《回答者》
◆外 科
楽クリニック
藤田 定則院長

 夏場は水分の摂取量が増え、軟便になる方がおられます。形のない便は、排便時に力を入れなくてもスッと出て、楽な感じがします。しかし、軟便は、一般的に排便回数が多くなるため肛門に負担がかかりますし、直腸内から出きってしまわないことから残便感や違和感などを引き起こします。

 また、軟便や下痢はきれいに拭き取ることが難しいため、何度も強くこすり拭きをしたり、温水で洗ったりしがちです。刺激の強い腸液を含んだ軟便や下痢で弱ってしまった肛門をさらに強く洗浄すると、皮膚を保護するバリア機能が失われ、肛門が切れて炎症を起こし、膿が溜まってしまうなど、状態悪化の原因となります。

 つながった適度な硬さがあるバナナ状の便を、毎朝すっきり出すことで問題は解消していきます。

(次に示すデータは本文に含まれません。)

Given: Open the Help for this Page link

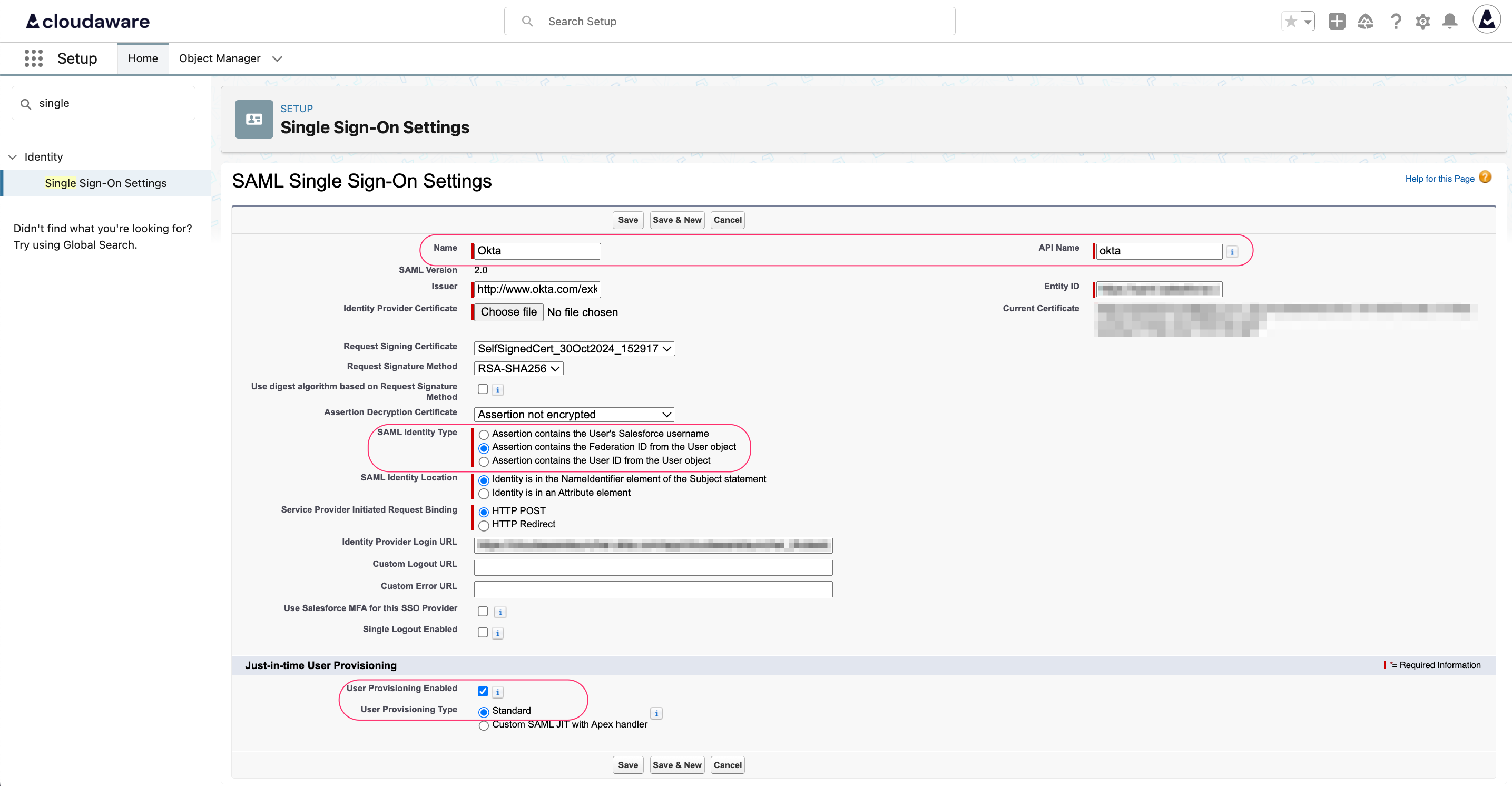Looking at the screenshot, I should pos(1440,179).
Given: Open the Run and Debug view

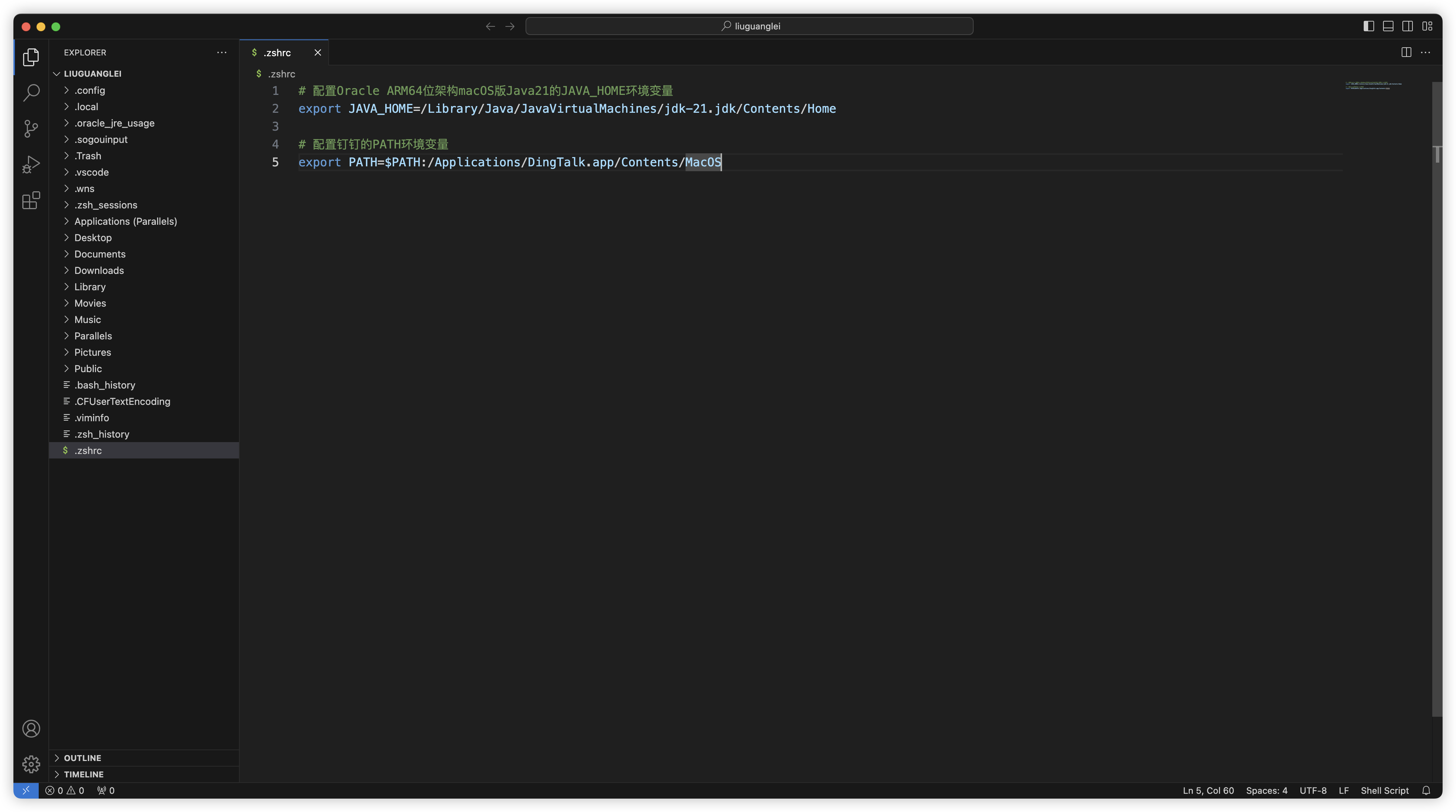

まずは良い便を出すために、食物繊維の多い食事を摂るようにします。一方で、乳製品などが体に合わず、お腹を下している人が多くいます。便通改善や健康のためにと飲んでいる野菜ジュースや牛乳、ヨーグルト、豆乳などで軟便になっている人もいますので、心当たりのある方は控えましょう。便通コントロールにより腸や肛門の調子が整い、違和感はなくなっていくでしょう。